Excerpted passage Start Marker
Boris Johnson is urging the nation to prepare for a no-deal Brexit, as the prospect of a free-trade agreement with Brussels looks increasingly gloomy.
While the government has issued guidance in certain areas, it remains fairly unclear how the majority of us can best prepare for the impacts that leaving the EU without a trade deal will have on our lives.
So, given what we do know, here are some of the main ways we can expect a no-deal Brexit to affect us.
How will food prices and availability change?
The first time most Britons will likely experience the material impacts of Brexit will be in shops and supermarkets.
Some 45 per cent of the UK’s food is imported, with 26 per cent coming from the EU, making the UK’s supplies vulnerable to border disruption, which the government admits is likely – particularly given some 200 million customs declarations will be required each year.
In the event of no-deal, tariffs averaging 18 per cent will be imposed on food and drink from the bloc, which – assuming around a quarter of the items in each shopping basket were affected – would see weekly shopping bills of £45 rise by around £2.
In total, the British Retail Consortium expects the annual hit to supermarkets and their customers from no-deal tariffs to reach £3.1bn.
These import taxes are expected to particularly impact fresh food, such as fruit and vegetables and meats, including 48 per cent on beef mince, 16 per cent on cucumbers, 10 per cent on lettuce and 9 per cent on tomatoes.
Meanwhile, former Tory cabinet minister Damian Green has warned that continental hauliers could opt to “give Britain a miss for the first couple of months” in order to avoid queues, disruption and red tape.
“That could obviously lead to a threat of shortages of parts for manufacturing and even possibly of food and so on,” he said.
What impact would no-deal have on our personal finances?
The UK’s parliamentary fiscal watchdog, the Office for Budget Responsibility (OBR), has calculated that crashing out of the EU without a deal would cut the UK’s GDP growth by around 2 per cent in 2021, equating to roughly £40bn.
This translates into a loss of £1,500 per household.
In the longer-term, the OBR estimates the damage would hit 6 per cent of GDP over 15 years, equating to around £120bn – or £4,000 per household.
According to The Independent’s economics editor Ben Chu, it’s “impossible to say precisely which households would suffer because this would depend on which sectors people work in and the decisions of future politicians about benefits and taxes.
“Yet this is a rough indication of the size of the economic pain that would be borne – in some way – by the average UK household.”
What will happen to house prices and mortgages?
While the Royal Institution of Chartered Surveyors’ (RICS) latest survey found some surveyors fear a no-deal Brexit could negatively impact the housing market, it’s difficult to predict whether house prices will fall as a result – particularly given their relative robustness in the face of the economic fallout caused by the pandemic.
In terms of mortgages, The Independent has previously reported that financial markets are currently pricing in the Bank of England cutting interest rates below zero in the coming months to help support the economy.
Excerpted passage End Marker
Study material Start Marker
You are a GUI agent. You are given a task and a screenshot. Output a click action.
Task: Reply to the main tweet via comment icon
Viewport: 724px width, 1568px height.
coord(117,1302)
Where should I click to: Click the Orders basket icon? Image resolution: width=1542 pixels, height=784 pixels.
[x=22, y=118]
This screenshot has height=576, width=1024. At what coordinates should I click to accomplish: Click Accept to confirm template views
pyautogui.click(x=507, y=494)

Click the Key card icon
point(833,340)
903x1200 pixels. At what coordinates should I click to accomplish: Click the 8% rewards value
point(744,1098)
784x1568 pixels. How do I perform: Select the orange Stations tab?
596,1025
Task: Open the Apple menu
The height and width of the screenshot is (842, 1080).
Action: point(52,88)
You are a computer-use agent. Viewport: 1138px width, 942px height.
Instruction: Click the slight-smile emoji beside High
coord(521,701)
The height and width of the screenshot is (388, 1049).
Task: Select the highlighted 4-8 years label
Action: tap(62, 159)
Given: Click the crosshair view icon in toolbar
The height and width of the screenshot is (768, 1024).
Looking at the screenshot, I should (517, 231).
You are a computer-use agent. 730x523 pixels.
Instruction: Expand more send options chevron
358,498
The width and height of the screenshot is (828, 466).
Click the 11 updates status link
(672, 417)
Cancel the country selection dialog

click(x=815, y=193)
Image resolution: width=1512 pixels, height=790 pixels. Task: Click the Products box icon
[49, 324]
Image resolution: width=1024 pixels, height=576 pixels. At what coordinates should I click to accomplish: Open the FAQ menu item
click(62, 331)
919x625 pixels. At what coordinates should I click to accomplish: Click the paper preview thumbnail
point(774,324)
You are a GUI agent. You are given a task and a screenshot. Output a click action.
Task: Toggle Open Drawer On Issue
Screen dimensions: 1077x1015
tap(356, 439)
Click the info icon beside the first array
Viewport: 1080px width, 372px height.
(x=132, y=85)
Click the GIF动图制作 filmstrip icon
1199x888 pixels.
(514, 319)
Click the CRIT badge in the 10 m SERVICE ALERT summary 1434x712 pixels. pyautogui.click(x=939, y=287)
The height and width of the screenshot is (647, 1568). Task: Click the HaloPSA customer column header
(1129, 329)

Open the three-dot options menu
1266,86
Study material End Marker
Exercise:
Answer these from the no-deal Brexit article:
(a) What percentage of the UK's food comes from the EU?
(b) What tariff on beef mince does the article list?
(c) What loss per household does the OBR's 2021 estimate translate into?

Reply:
(a) 26 per cent
(b) 48 per cent
(c) £1,500 per household